I am just learning about universal enveloping algebras, and I am wondering about the following.
Question: Is the universal enveloping algebras of $\mathfrak{gl}(n,\Bbb R)$ just $\mathfrak{gl}(n,\Bbb R)$ itself?
It is an associative algebra with matrix multiplication. But I am not sure that it satisfies the universal property.
Given an $\Bbb R$-algebra $A$ and a Lie algebra homomorphism $$\varphi:\mathfrak{gl}(n,\Bbb R)\to A$$ we must show that it is also an $\Bbb R$-algebra homomorphism. That is $$\varphi([X,Y])=\varphi(X)\varphi(Y)-\varphi(Y)\varphi(X),\quad\forall X,Y\quad\implies\quad \varphi(XY)=\varphi(X)\varphi(Y),\quad\forall X,Y.$$ I am not sure this is true.
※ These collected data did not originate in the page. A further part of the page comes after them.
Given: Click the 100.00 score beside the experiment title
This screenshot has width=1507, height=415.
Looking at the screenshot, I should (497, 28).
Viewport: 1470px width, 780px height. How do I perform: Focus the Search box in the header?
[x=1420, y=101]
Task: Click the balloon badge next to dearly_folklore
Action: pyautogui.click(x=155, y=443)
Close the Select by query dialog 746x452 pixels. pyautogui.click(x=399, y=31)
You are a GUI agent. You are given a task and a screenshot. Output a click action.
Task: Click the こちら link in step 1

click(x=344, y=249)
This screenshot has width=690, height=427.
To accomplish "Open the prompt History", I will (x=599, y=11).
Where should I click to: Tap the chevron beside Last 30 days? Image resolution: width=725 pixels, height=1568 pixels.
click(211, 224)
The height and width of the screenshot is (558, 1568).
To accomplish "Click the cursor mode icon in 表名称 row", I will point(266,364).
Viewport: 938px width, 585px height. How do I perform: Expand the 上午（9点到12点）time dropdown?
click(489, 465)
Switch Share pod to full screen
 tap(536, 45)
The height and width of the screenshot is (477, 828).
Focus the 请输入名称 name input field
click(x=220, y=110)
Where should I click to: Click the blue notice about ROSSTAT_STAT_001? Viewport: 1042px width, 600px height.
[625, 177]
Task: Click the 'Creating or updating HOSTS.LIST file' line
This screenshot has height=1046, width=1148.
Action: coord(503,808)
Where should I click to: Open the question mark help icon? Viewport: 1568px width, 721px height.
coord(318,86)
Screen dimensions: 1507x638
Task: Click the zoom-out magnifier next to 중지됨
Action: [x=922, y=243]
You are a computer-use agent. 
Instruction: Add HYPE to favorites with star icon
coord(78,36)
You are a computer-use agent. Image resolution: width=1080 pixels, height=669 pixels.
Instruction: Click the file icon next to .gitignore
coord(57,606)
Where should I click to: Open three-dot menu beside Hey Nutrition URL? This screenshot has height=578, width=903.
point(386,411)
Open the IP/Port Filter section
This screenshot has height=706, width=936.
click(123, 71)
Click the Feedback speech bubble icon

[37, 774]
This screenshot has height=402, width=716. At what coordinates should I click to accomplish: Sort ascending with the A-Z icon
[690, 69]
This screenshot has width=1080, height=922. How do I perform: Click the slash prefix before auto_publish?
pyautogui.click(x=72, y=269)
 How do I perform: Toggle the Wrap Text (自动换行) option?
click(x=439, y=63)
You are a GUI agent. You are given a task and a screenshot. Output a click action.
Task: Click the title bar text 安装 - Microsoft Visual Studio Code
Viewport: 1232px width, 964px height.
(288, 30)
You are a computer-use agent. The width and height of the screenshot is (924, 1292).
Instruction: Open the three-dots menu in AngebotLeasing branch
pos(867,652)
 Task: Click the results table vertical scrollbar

It is not true. For example, consider the trace operator $$\mathrm{tr}:\mathfrak{gl}(n,\Bbb R)\to \Bbb R.$$ Then, $$\mathrm{tr}([X,Y])=\mathrm{tr}(XY)-\mathrm{tr}(YX)=0=\mathrm{tr}(X)\mathrm{tr}(Y)-\mathrm{tr}(Y)\mathrm{tr}(X).$$ However, it is not true in general that $$\mathrm{tr}(XY)=\mathrm{tr}(X)\mathrm{tr}(Y).$$